◆ Data for this task:
+ + + + + + +

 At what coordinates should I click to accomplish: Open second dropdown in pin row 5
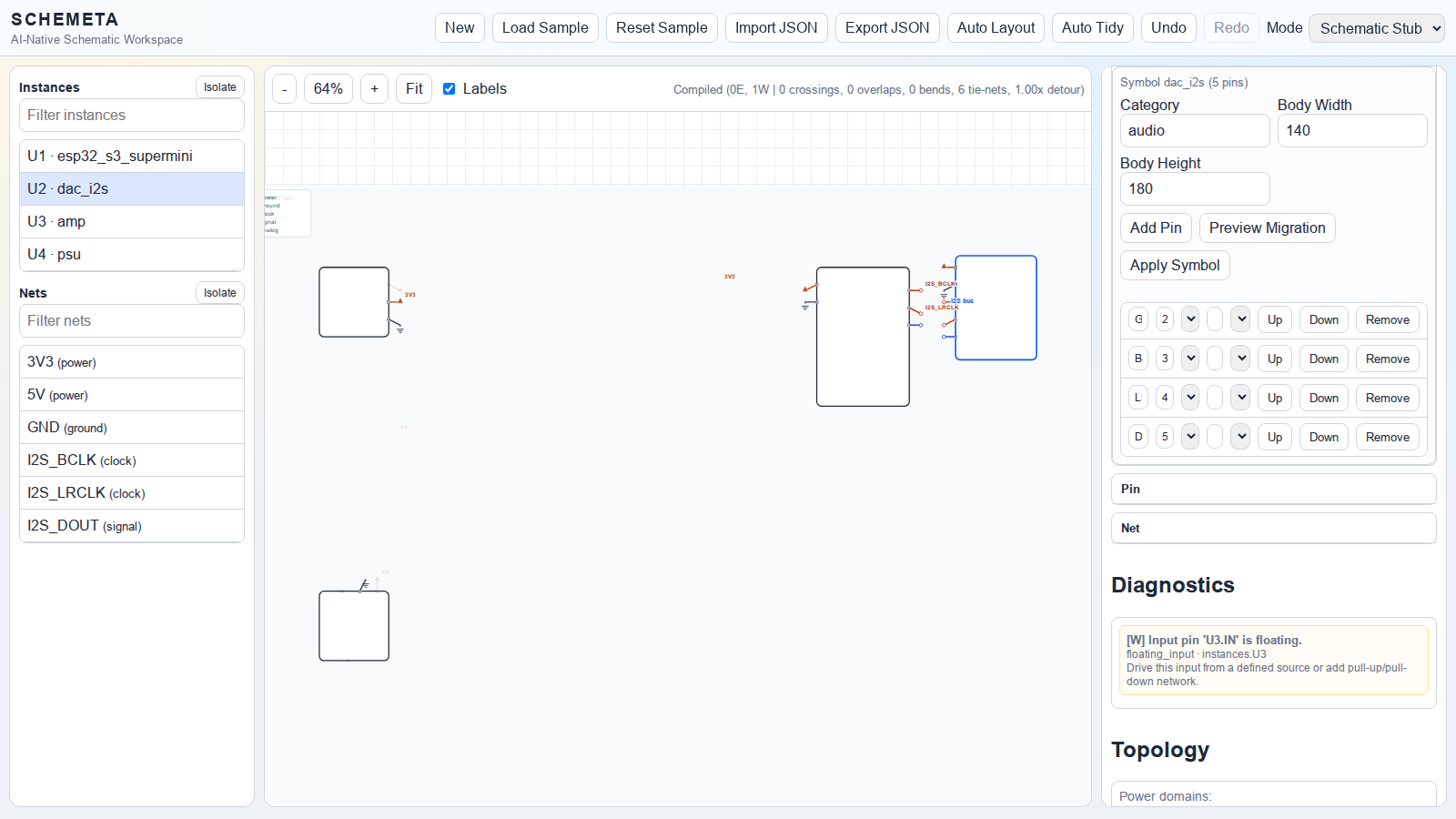click(1241, 437)
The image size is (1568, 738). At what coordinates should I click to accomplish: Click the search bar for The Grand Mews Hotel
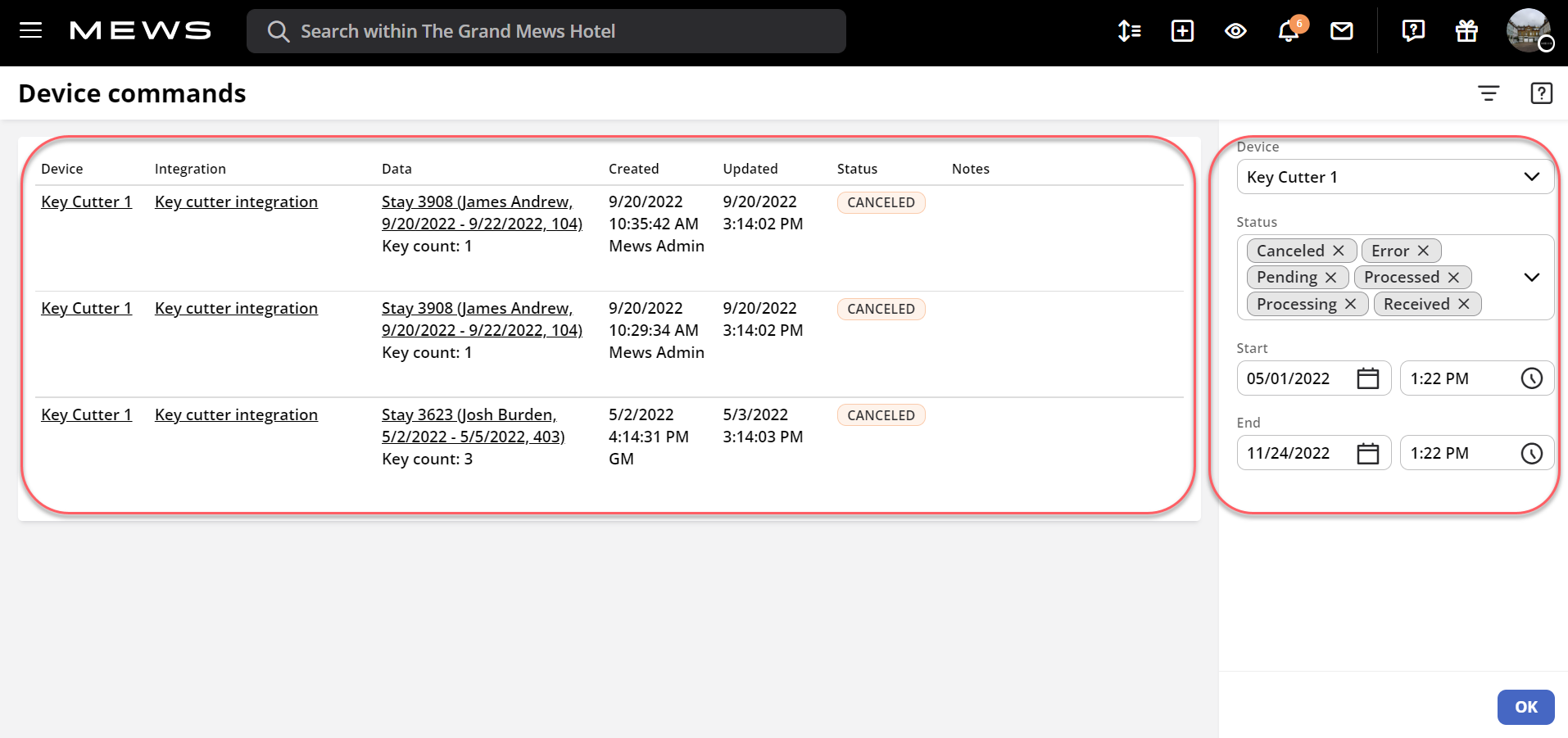tap(546, 31)
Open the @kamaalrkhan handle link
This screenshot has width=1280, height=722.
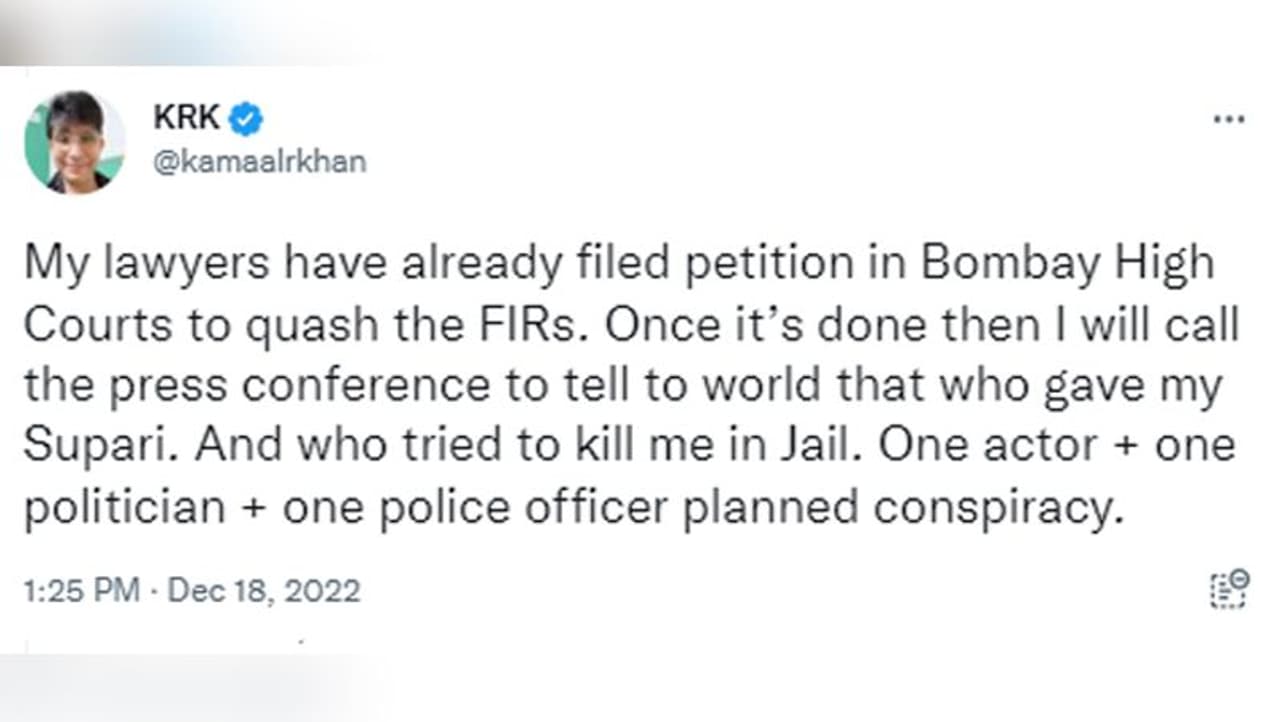[259, 162]
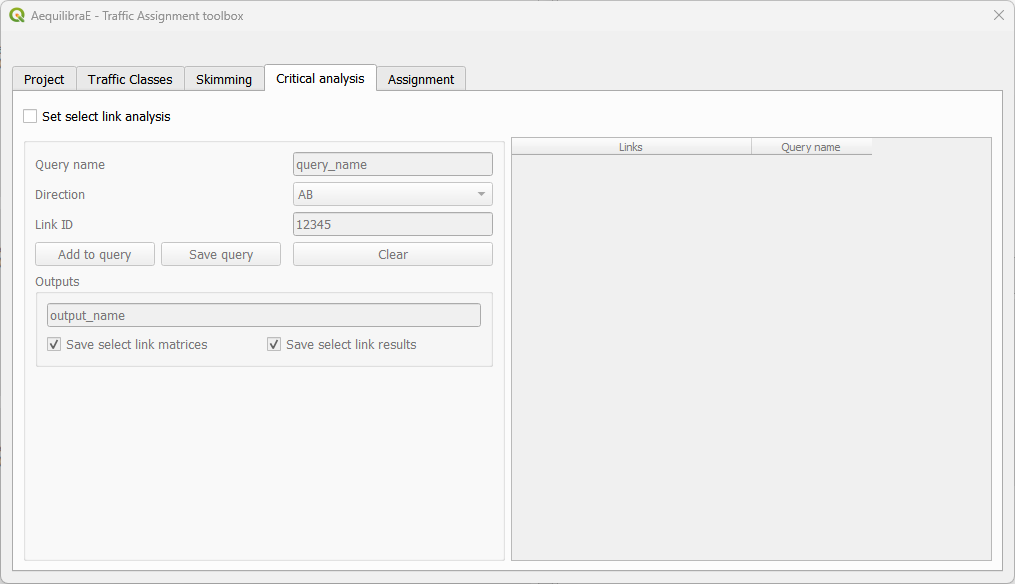Enable Set select link analysis
The height and width of the screenshot is (584, 1015).
30,116
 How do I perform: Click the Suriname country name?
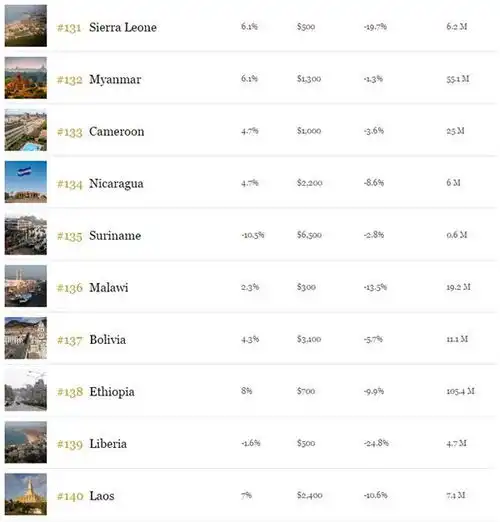click(x=115, y=235)
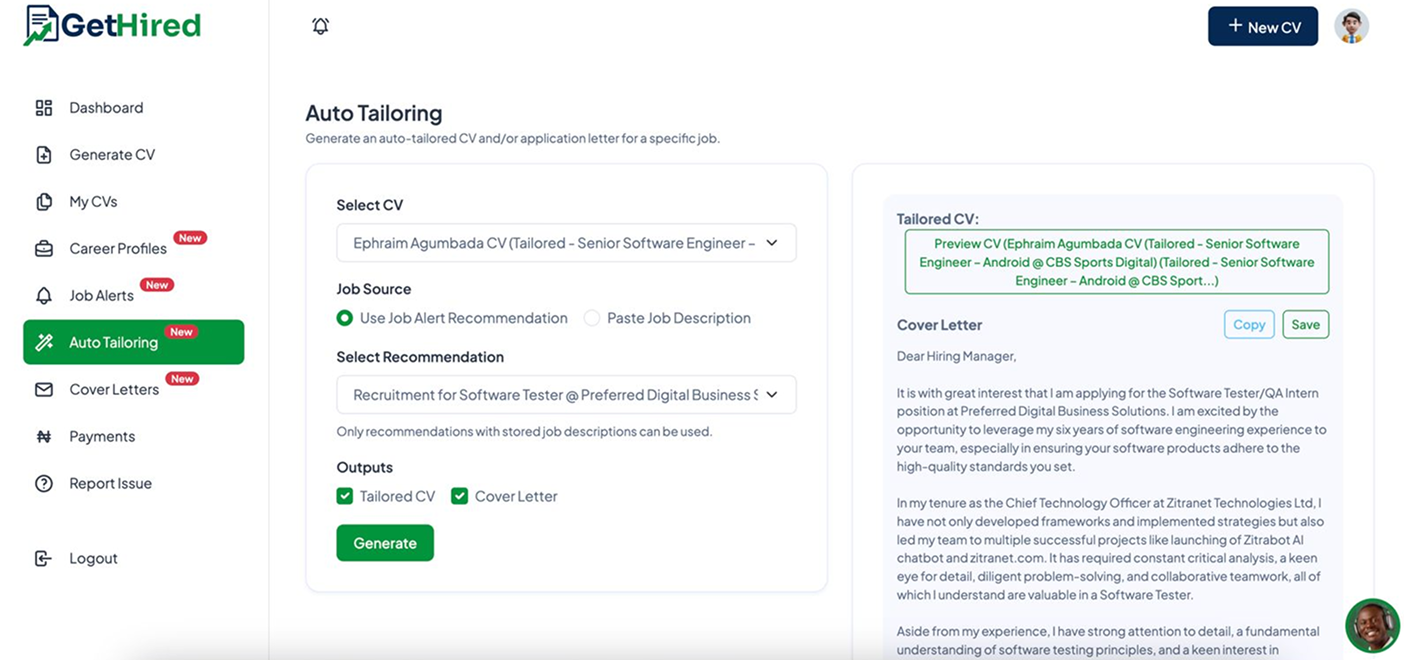Copy the generated cover letter
The height and width of the screenshot is (660, 1404).
click(1249, 324)
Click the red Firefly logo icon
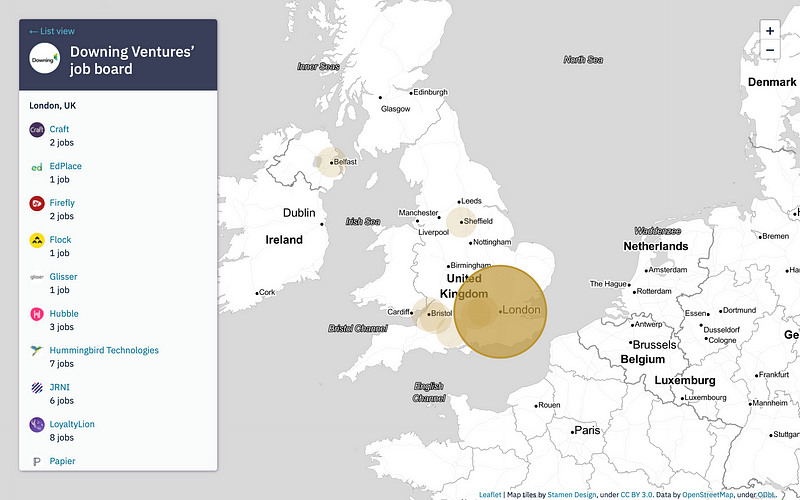This screenshot has width=800, height=500. coord(36,203)
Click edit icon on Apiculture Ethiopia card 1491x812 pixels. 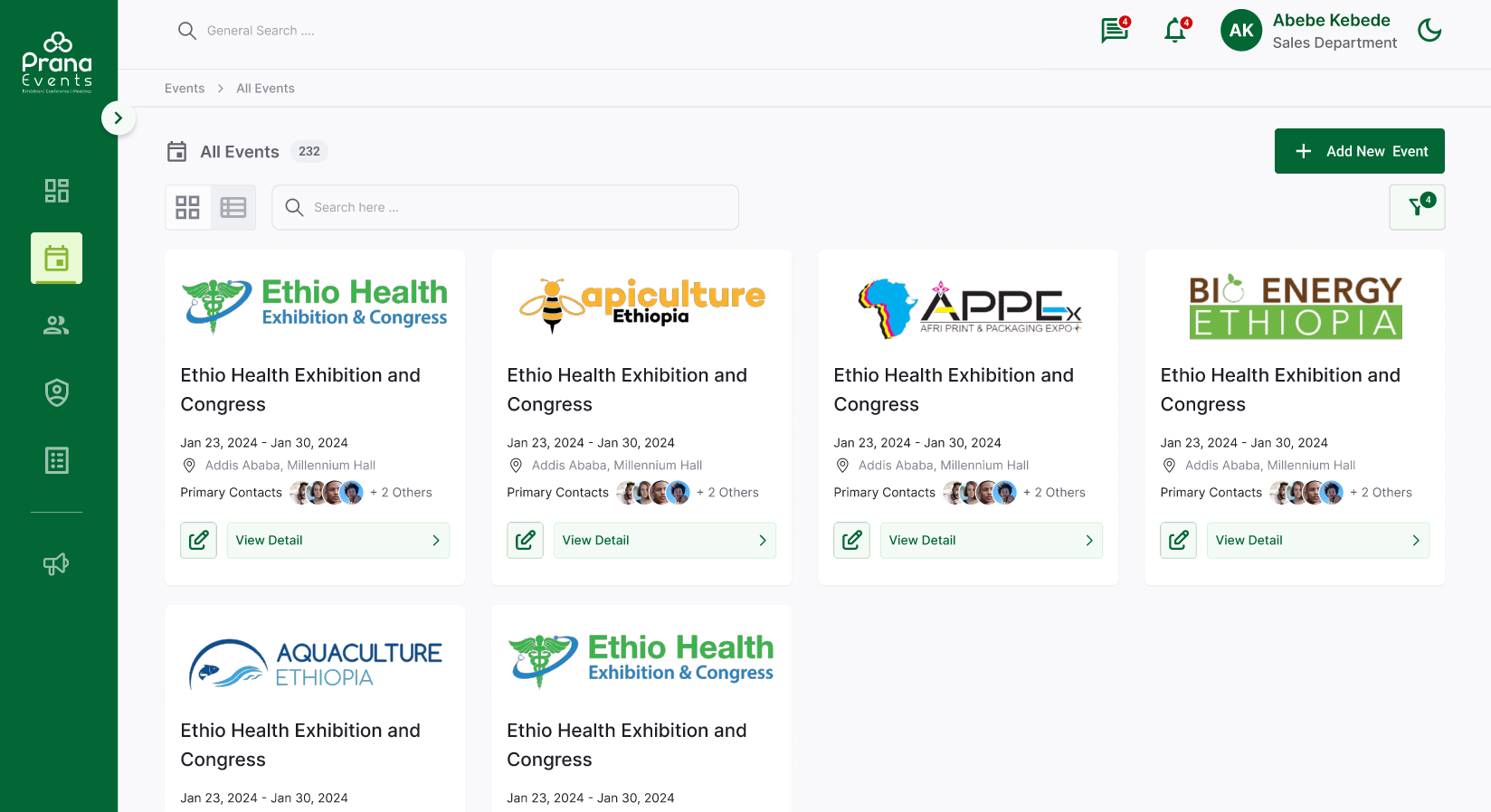point(525,540)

+ + + + + + +

◆ Task brief: Pull out every line of the material above that contains the word "accomplish".

◆ The result:
 At what coordinates should I click to accomplish: Open second dropdown in pin row 5
The image size is (1568, 738). At what coordinates should I click to accomplish: Click the search bar for The Grand Mews Hotel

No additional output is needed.